Ce matin, je suis donc venue au bureau.
Il faisait gris, un peu froid, et puis, en roulant, un peu chaud. Rue de Rivoli, la circulation s'est densifiée.
J'ai entendu une ambulance, elle m'a doublée, puis a été bloquée par les voitures et le bus qui la précédaient, moi j'ai pu me faufiler, faire quelques mètres de plus, avant qu'un agent de la circulation m'empêche d'aller plus loin dans cette voie, la dame m'a engagée - ce qui est rare - à emprunter le trottoir.

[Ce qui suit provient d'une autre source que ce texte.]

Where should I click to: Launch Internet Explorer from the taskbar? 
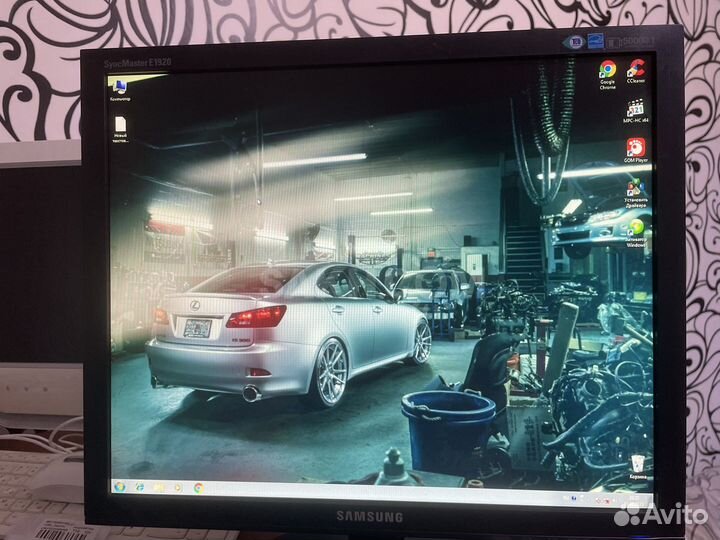(140, 487)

Alors j'ai vu une voiture arrêtée, clignotante, puis un jeune homme allongé au milieu de la chaussée, au pied d'un petit camion de pompiers, la porte arrière ouverte sur un intérieur blanc. Du monde l'entourait, s'affairait autour de lui, soutenait sa tête, la reposait sur quelque chose. Puis, juste à son côté, j'ai aperçu un vélo couché...
Et j'ai continué à pédaler, sans trop regarder, sans me retourner, de peur de m'arrêter à jamais.
J'espère, malgré tout, que ce n'est pas trop grave.